In this charming drawing, a young shepherd reclines elegantly upon the lap of a young shepherdess, who appears to be about to place a garland of pink roses upon his head. She smiles at a small dog who regards her eagerly, his forepaws resting on her lap. The pretty couple have cheeks as pink as the roses, and seem to be barely more than children. A basket of roses is set beside them, while a few sheep lie placidly about. This happy gathering rests in a clearing before a tree and a stone ruin. The artist’s use of rubbing to the background creates a bluish, hazy effect, suggesting the depth of the woods.

A Shepherd and a Shepherdess Resting is an example of the pastoral genre in the petite manière, in which a shepherd and shepherdess are presented as lovers, a genre popularised by Jean-Baptiste Huet’s contemporary, the great Rococo artist François Boucher (1703-1770). These pastorals were inspired by comic operas produced for the Théâtre de la Foire by Boucher’s friend, Charles-Simon Favart (1710-1792). In our present pastoral, the young couple act out a scene of pastoral love in embellished costumes, in the spirit of Boucher. Huet also treated the pastoral theme in the medium of the print, creating such lyrical and dreamy scenes as Shepherdess with Flock, (Harvard Art Museum / Fogg Museum, Cambridge, Massachusetts) in which a lone shepherdess, seated by a ruined arch, appears lost in a reverie .

Huet, both painter and engraver, trained with his father, Nicolas Huet, before being apprenticed to Charles Dagomer (fl.1762-1764), the animal painter.

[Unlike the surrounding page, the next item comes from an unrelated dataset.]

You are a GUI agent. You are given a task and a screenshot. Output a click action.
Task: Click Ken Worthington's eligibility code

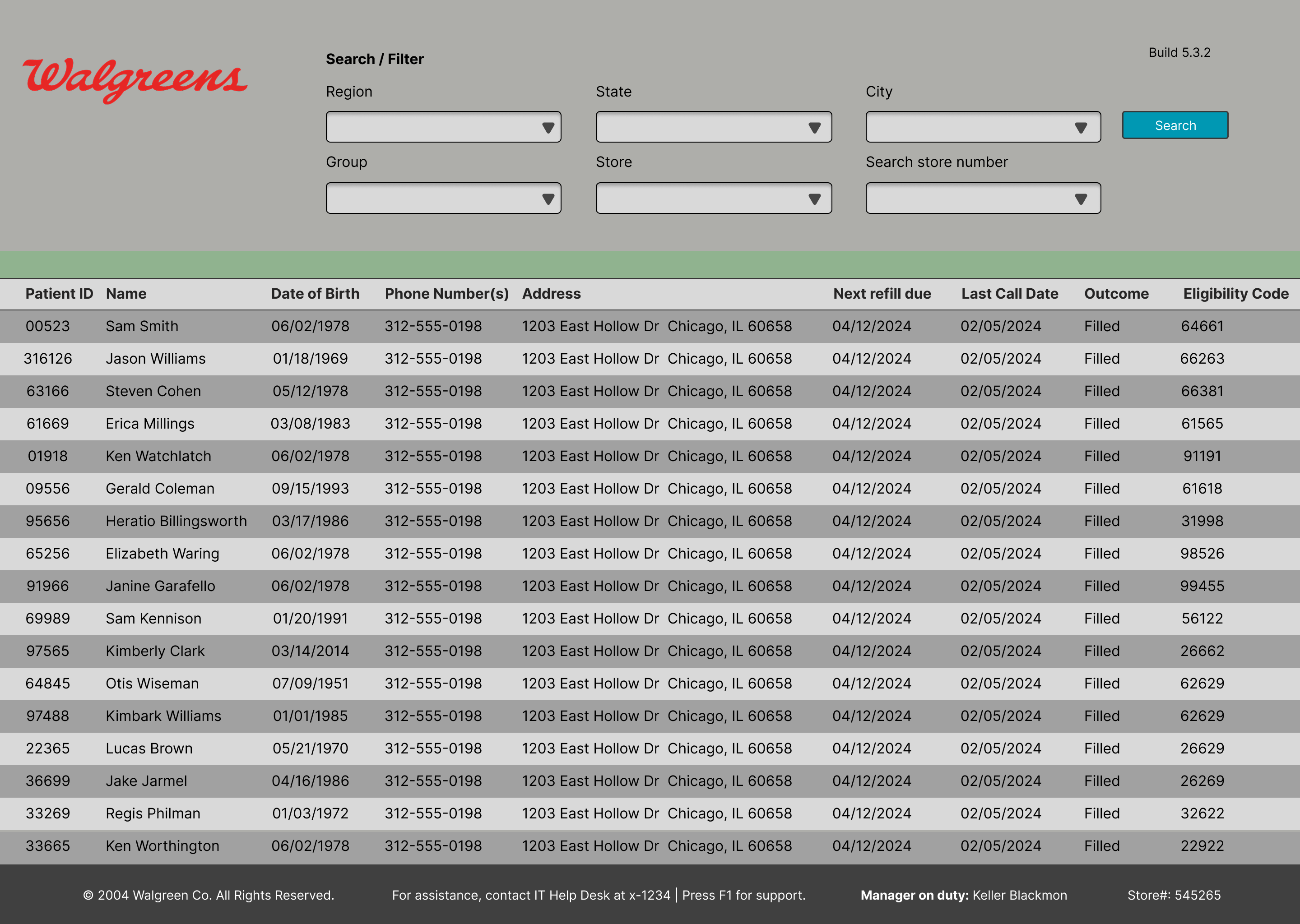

It was at this time that he began making prints and became acquainted with the print maker Gilles Demarteau (1722-1776), who subsequently made coloured chalk-manner engravings of Huet’s and Boucher’s works, replicating the effect of their drawings in chalks. It has been established that Huet collaborated with Boucher and Jean-Honoré Fragonard (1732-1806) on a decorative scheme for Demarteau’s house in Paris (Carnavalet, Paris).¹

At the age of nineteen, Huet entered the studio of Jean-Baptiste Le Prince (1734-1781) , who had trained with François Boucher. He was agrée (approved) by the Académie Royale, and in 1769 he was reçu (received) as an animal painter. He first exhibited paintings at the Salon in 1769, his morceau de reception (reception piece), Fox in the Chicken Run, being one of his most important works. When the French Revolution broke out in 1789, Huet became captain of the town militia at Sèvres, where he owned a country residence. He exhibited twice more at the Salon in 1800 and 1801, ten years before his death.

¹ J. Wilhelm: ‘Le Salon du graveur Gilles Demarteau peint par Francois Boucher et son atelier avec le concours de Fragonard et de Jean-Baptiste Huet’, Bull. Mus. Carnavalet, I (1975), pp. 6-20.